If you’d rather avoid eBay (or Amazon sellers or whatever), you’re going to have a hard time tracking one down, but it’s best to look in stores with lower sales volume. And if you have a local retro shop, it doesn’t hurt to ask; sometimes they’re so skeptical they’ll sell that they don’t waste shelf space and keep them in the back.


I’m hosting some non-gamers and casual-types and I’m not sure what to play. Can you give me some sure-fire suggestions?

I’ll do my best! If you have the equipment for it, Johann Sebastian Joust is a good time for almost anyone. After all, you get the premise immediately, and you don’t need to be staring at a screen and pressing buttons. Nintendo Land is designed for people of all skill levels to play together, and it can support five players, to boot. If your gathering’s not tired of it yet, you can pull your Rock Band equipment out of the closet, and if all else fails, throw in Mario Kart.

Also… maybe you want to try something unplugged, like Dixit Odyssey or Cards Against Humanity?

With the industry moving more toward online multiplayer and away from local play, especially in shooters, what games do you recommend for someone who wants to relive the glory days of four-player split-screen?

While I’d say the trend away from local play has reversed somewhat in recent years, it’s true that a lot of that has been in shared-screen sorts of experiences. Split-screen is its own sort of nostalgia, and it’s gone away largely as developers push the limits of consoles to optimize single-player and choose not to scale the experience down far enough to render four windows of it.

That said, your best bet is to jump into one of many Halo games, or even GoldenEye 007: Reloaded, which has many issues but works best in this sort of rose-tinted nostalgia context. Outside of shooters, I’d recommend Blur for item-racing action, or a console Minecraft port for losing-hours-of-your-life-and-not-noticing action.

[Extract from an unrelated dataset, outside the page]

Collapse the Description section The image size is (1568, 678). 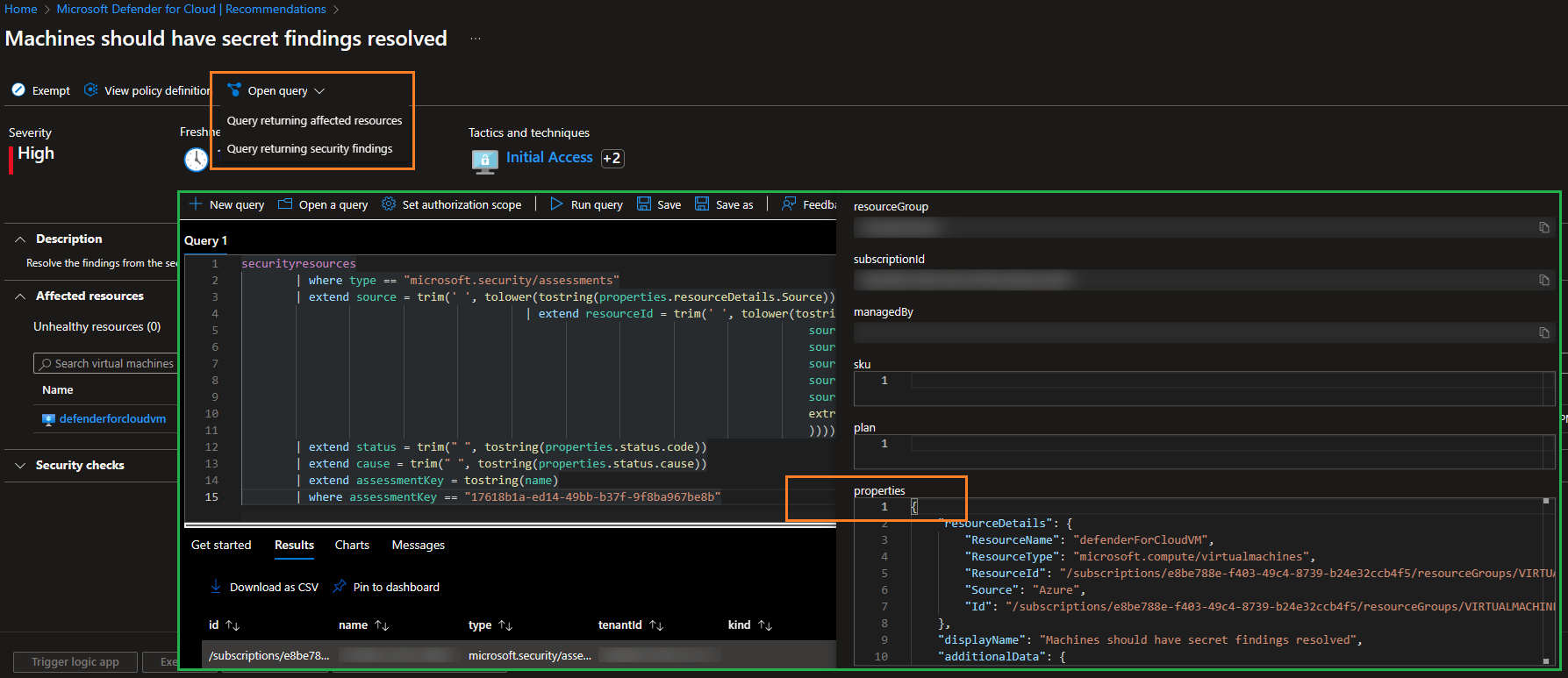(x=20, y=239)
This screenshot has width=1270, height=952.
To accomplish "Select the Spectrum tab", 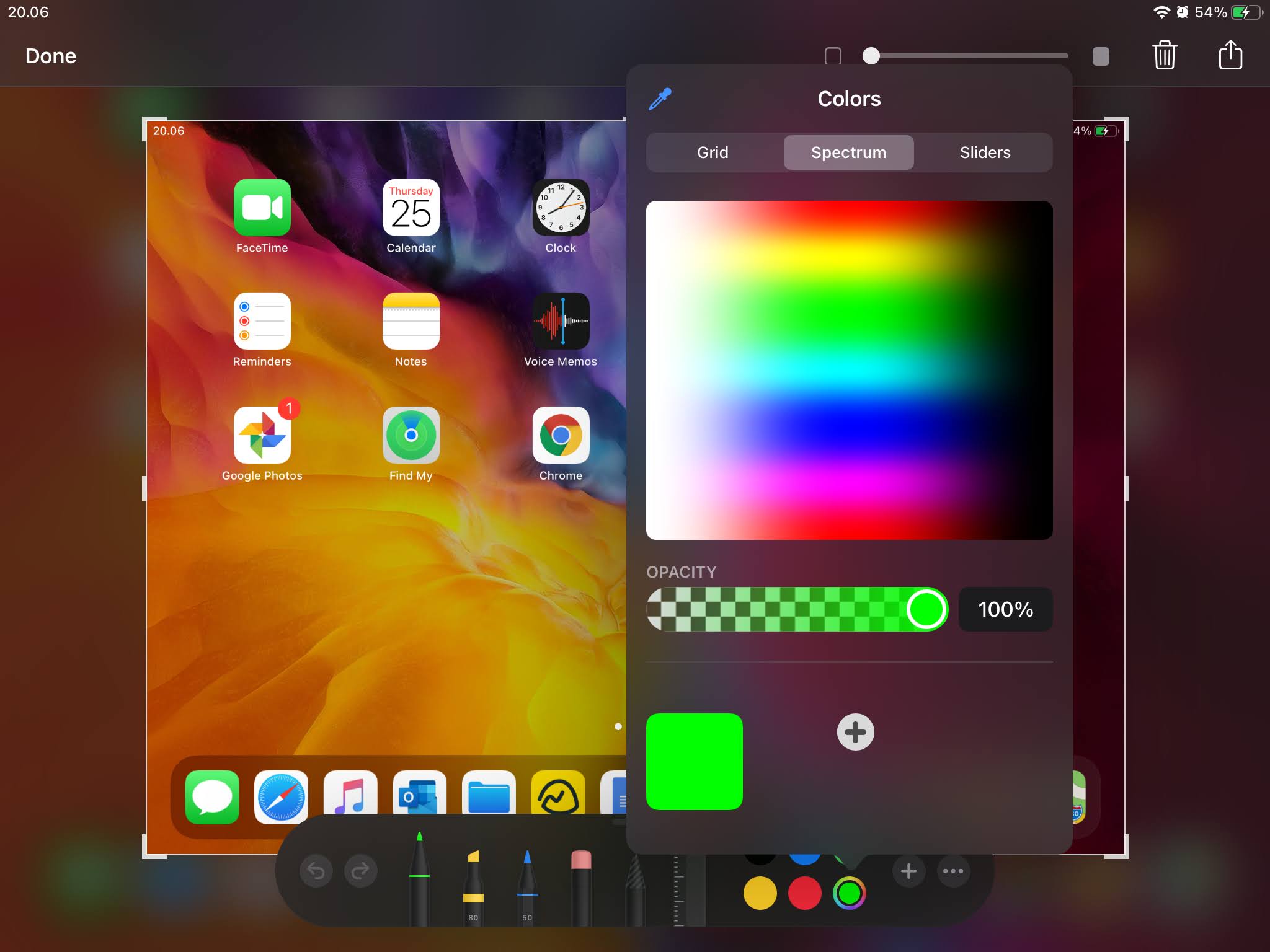I will (848, 152).
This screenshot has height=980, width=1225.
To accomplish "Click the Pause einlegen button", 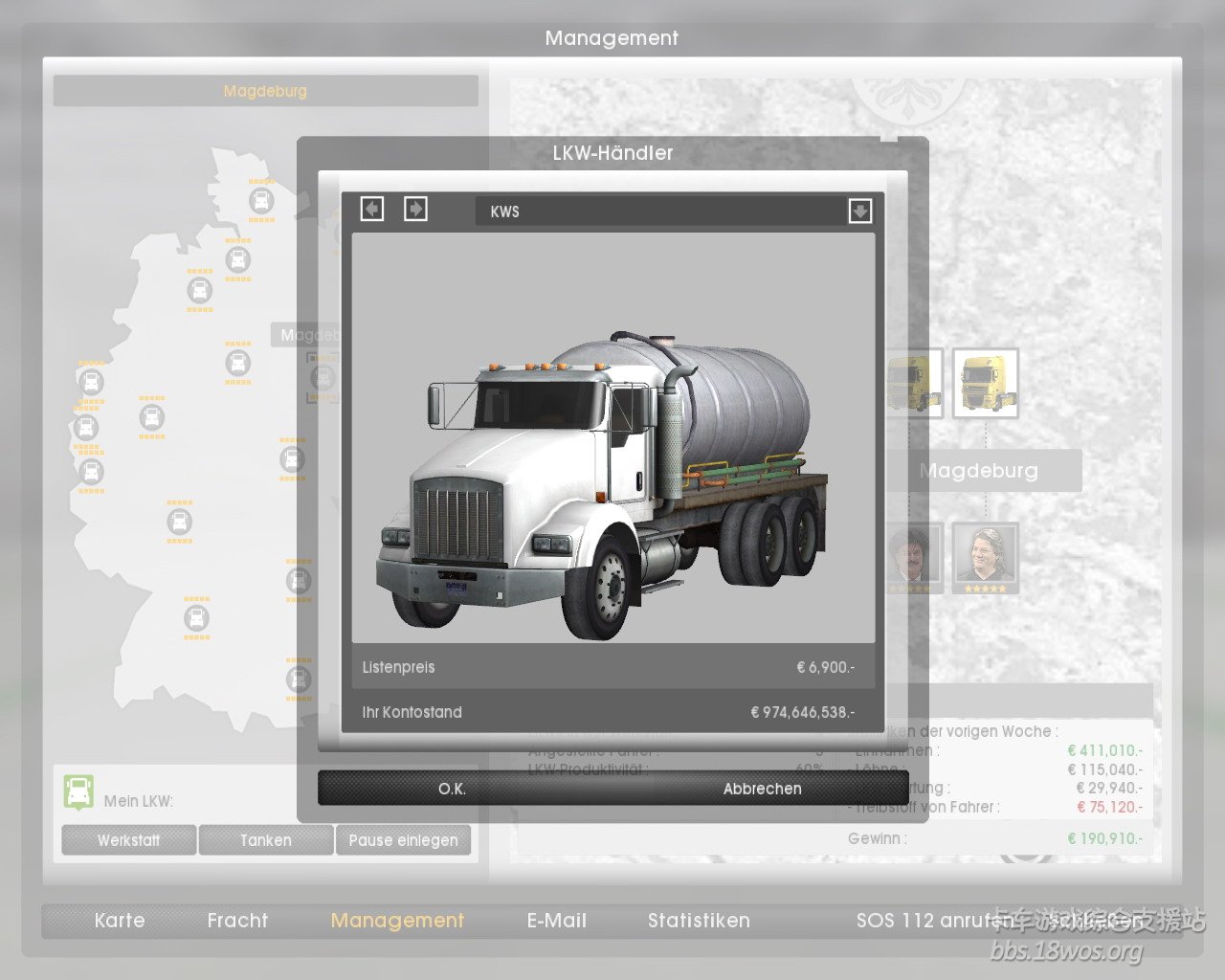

Besides gameplay, what are major factors in a successful couch co-op game?

Little things can totally break the local co-op experience, even if the rest of the game’s great. A recent example: Dragon’s Crown, a side-scrolling brawler that (aesthetics aside) should have been a hit with our group. Why wasn’t it? Menus. Turning in quests and sifting through items is a tedious process in single-player, sure, but when it’s multiplied by four, it is unbearable at best. It gets even worse when someone forgets to enter the quest menu, and doesn’t get credit for the next mission’s objectives.

Also important: games should allow players to join in a co-op campaign once it’s started with no penalty (I’m looking at you, Dungeon Hunter: Alliance), avoid eliminating players halfway through and still take two hours (sorry, Skulls of the Shogun) and make sure all players can jump in without playing hours alone to acquire the needed party members (as much as I love you, Secret of Mana).